Semax Peptide Reverses Long-Term Stress Effects from Early Life Trauma in Rats

Early life stress, such as neonatal isolation, can lead to profound and long-lasting behavioral and neurobiological deficits, mirroring aspects of post-traumatic stress disorder (PTSD) and depression in humans. These deficits often include anxiety-like behaviors, cognitive impairments, and altered stress responses. Current treatments often have limited efficacy or significant side effects, highlighting a need for novel therapeutic strategies. This study specifically investigated if Semax could mitigate these persistent negative effects of early-life stress in an animal model.

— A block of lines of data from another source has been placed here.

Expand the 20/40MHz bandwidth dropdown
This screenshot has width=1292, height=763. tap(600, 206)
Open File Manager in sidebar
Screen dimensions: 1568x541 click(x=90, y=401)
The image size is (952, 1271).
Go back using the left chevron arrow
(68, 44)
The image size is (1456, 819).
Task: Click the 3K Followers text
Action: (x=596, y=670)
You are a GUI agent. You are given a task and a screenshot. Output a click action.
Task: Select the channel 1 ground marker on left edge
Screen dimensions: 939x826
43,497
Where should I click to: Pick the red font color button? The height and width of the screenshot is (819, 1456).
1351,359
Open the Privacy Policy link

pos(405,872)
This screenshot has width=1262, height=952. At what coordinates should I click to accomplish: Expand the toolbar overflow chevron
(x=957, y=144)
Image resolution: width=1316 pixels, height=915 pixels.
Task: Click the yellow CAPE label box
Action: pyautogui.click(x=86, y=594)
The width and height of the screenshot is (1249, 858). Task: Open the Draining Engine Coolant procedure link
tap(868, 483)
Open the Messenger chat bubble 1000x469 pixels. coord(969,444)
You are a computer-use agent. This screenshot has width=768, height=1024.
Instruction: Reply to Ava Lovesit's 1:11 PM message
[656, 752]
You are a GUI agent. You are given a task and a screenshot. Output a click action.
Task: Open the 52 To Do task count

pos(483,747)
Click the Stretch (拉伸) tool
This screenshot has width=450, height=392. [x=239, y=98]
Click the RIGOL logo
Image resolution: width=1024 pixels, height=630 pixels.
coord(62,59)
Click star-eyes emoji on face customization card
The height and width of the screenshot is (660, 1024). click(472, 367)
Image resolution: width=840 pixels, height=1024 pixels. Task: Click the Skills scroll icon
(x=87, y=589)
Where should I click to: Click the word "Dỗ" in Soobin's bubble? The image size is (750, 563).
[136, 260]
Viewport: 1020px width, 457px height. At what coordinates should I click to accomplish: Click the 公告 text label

Treatment with Semax significantly improved several stress-induced behavioral deficits. In the elevated plus maze, rats receiving 0.5 mg/kg Semax spent 45% more time in the open arms compared to controls (p<0.01), indicating reduced anxiety-like behavior. Cognitive performance, assessed via a novel object recognition test, showed a 2.3-fold increase in discrimination index in the high-dose Semax group (p<0.05). The most significant finding was a 60% reduction in stress-induced immobility time in the forced swim test in rats treated with 0.5 mg/kg Semax compared to untreated isolated controls (p<0.001), suggesting a potent antidepressant-like effect. Furthermore, the lower dose of 0.1 mg/kg Semax also showed beneficial effects, with a 25% improvement in exploratory activity in the open field test (p<0.05). These findings demonstrate Semax's ability to reverse established long-term consequences of early life stress.